-- GIVEN ENTRIES follows --

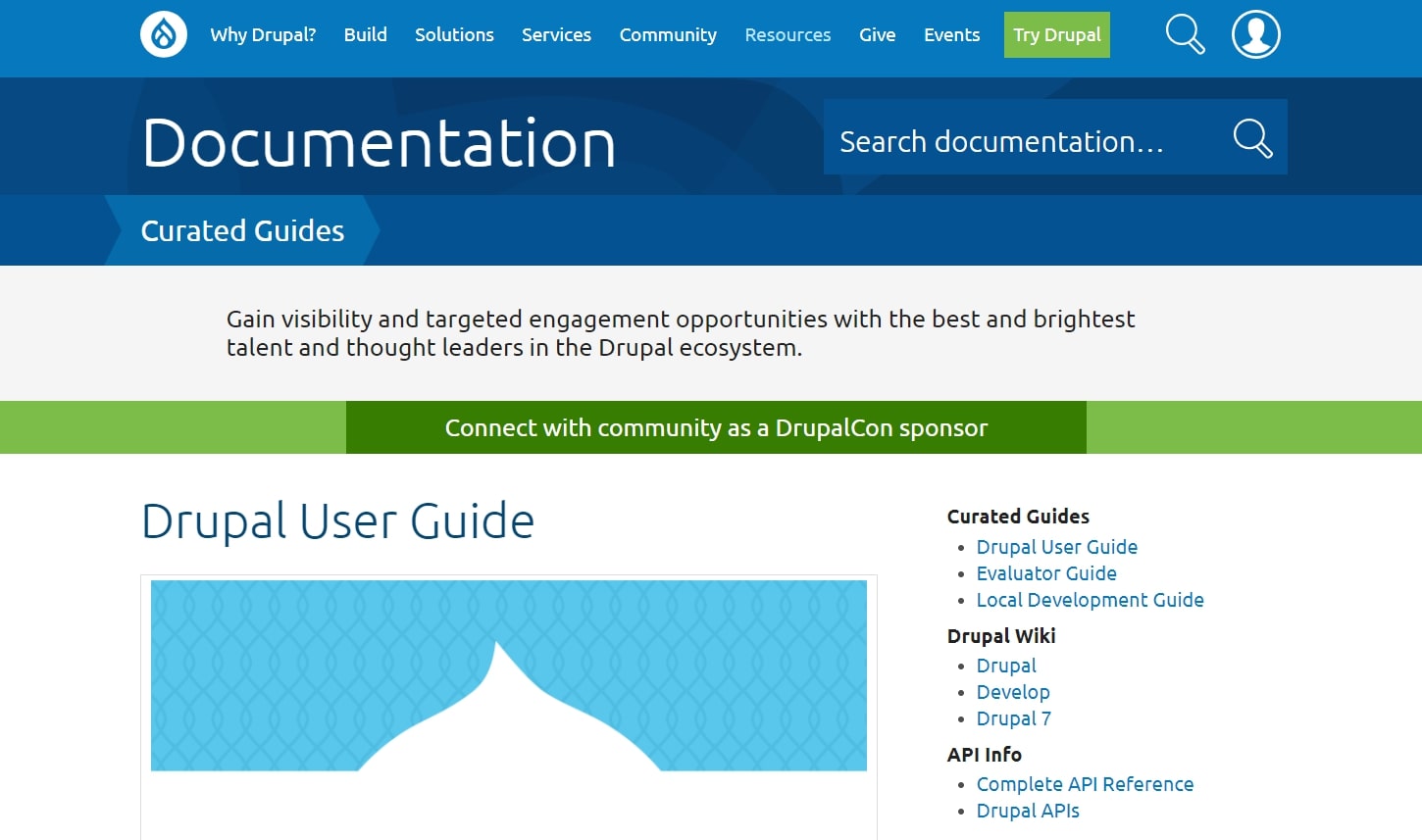
Task: Click the Drupal droplet logo
Action: tap(163, 33)
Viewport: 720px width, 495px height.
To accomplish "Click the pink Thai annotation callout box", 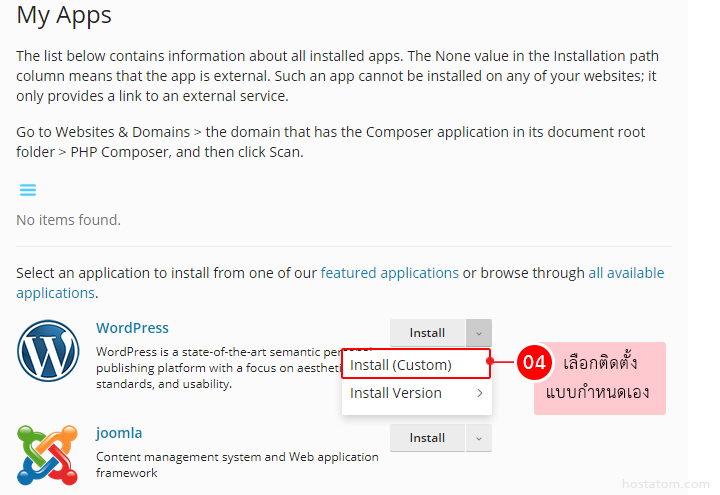I will pyautogui.click(x=598, y=378).
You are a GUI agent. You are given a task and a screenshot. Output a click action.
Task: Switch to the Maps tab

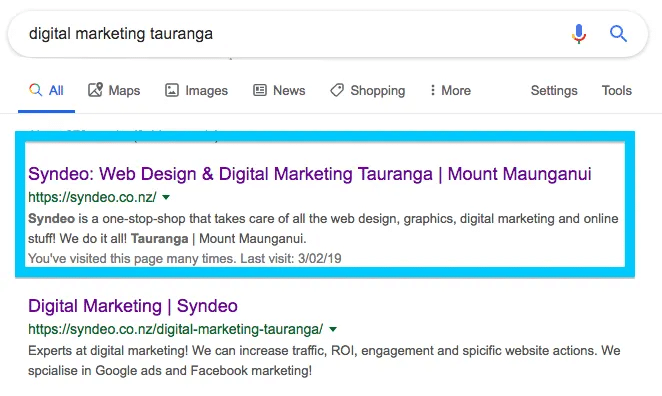coord(114,90)
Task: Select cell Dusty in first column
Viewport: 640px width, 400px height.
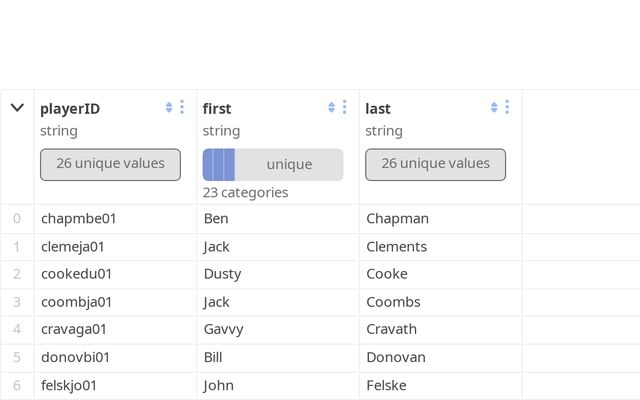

-- GIVEN ENTRIES concluded --

*ASSIGNED TASK*.
Starting with the line that holds "You are a GUI", retype each line through the last one in the listing above, exactly as written. Do not copy any pictures.

*WRITTEN RESPONSE*.
You are a GUI agent. You are given a task and a screenshot. Output a click action.
Task: Switch to the Maps tab

coord(114,90)
Task: Select cell Dusty in first column
Viewport: 640px width, 400px height.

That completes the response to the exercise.